The problem
Carry on the review of the film Yogawoman, picking up right after its last sentence.
**** Extract
Film

Yogawoman

To the mat and back

Reviewed by Ronnie Scheib · Wednesday, December 5, 2012

It’s hard to doubt the intentions of anyone involved in Yogawoman; the film is awash in sincerity. And few could dispute the obvious physical and mental benefits derived from the practice of this ancient discipline. One could, however, wish that played less like a PowerPoint sales pitch, illustrated with clip-art imagery, scored with generic music and narrated in mellifluous tones by Annette Bening.

A fascinating dip into the gender history of yoga reveals that women were initially integral practitioners of the art. With the rise of patriarchal Brahmanism, though, women were relegated to worse than second-class citizens, classified alongside filthy water and rotten food as obstacles to enlightenment.
********
**** Supplied information
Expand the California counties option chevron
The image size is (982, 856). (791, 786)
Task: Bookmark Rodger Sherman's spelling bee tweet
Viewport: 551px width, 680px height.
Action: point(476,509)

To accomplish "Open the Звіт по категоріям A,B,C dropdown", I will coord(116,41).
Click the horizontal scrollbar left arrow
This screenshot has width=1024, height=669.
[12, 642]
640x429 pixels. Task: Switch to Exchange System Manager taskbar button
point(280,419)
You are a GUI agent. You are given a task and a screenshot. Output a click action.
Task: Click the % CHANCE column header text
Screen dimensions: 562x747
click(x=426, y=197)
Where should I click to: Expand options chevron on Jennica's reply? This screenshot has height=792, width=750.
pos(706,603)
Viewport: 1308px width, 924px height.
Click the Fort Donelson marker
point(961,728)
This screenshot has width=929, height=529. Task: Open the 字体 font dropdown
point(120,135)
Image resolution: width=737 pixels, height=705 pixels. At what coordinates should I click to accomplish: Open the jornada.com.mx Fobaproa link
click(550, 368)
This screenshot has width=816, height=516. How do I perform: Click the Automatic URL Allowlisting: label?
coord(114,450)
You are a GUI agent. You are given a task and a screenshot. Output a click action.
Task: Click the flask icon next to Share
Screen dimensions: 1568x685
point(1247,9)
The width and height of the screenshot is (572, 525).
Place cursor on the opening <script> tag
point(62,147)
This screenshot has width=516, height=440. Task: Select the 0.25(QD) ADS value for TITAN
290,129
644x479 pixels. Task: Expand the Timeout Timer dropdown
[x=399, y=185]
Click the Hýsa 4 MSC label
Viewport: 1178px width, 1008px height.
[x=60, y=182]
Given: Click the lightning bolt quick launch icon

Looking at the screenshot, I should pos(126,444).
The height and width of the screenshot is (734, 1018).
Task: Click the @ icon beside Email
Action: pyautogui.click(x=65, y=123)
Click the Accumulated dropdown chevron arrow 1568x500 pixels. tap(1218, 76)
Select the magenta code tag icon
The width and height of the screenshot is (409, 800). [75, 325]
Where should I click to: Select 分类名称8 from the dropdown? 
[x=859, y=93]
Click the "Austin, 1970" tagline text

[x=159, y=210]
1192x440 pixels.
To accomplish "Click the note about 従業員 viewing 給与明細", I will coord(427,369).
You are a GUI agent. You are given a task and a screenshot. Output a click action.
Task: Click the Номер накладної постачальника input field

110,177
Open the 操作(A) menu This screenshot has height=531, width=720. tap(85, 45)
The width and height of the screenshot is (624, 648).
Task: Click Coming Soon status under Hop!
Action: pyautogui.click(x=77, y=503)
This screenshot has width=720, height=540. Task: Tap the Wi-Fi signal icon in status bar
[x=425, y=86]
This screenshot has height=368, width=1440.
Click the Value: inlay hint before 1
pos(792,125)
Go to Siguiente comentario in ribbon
********
Answer to the exercise
Thanks to the insistence of several female pioneers highlighted and/or interviewed here, women eventually re-entered the system as students, then teachers, finally representing 85 percent of all yogis. And this feminine influx has radically changed the way yoga is taught, the program specifically redesigned to address issues of pregnancy, menopause and female biorhythms.

But most of the documentary is concerned with enumerating all the evils that beset modern women and the myriad ways in which yoga soothes, heals and empowers them. Filmmaking sisters Kate McIntyre and Saraswati Clere often employ the visual device of a woman in a graceful pose while words relating to distaff problems (e.g. “obsession,” “overstimulated,” ” overwhelmed,” “plastic surgery,” “depression,” “self-image,” “burnout,” “implants”) and yoga solutions (“deep rhythms,” “natural cycles,” “strength,” “focus,” “clarity”) float around them in assorted fonts.

In a succession of interview snippets, instructors, pupils, authors and doctors—all women from various countries and cultures—attest to yoga’s life-changing potential. Many return to chime in on more specific aspects, dealing with diet in one section and depression in another. Some of these well-known practitioners and teachers serve as spokeswomen for yoga, and their presentations have a somewhat prepackaged tone.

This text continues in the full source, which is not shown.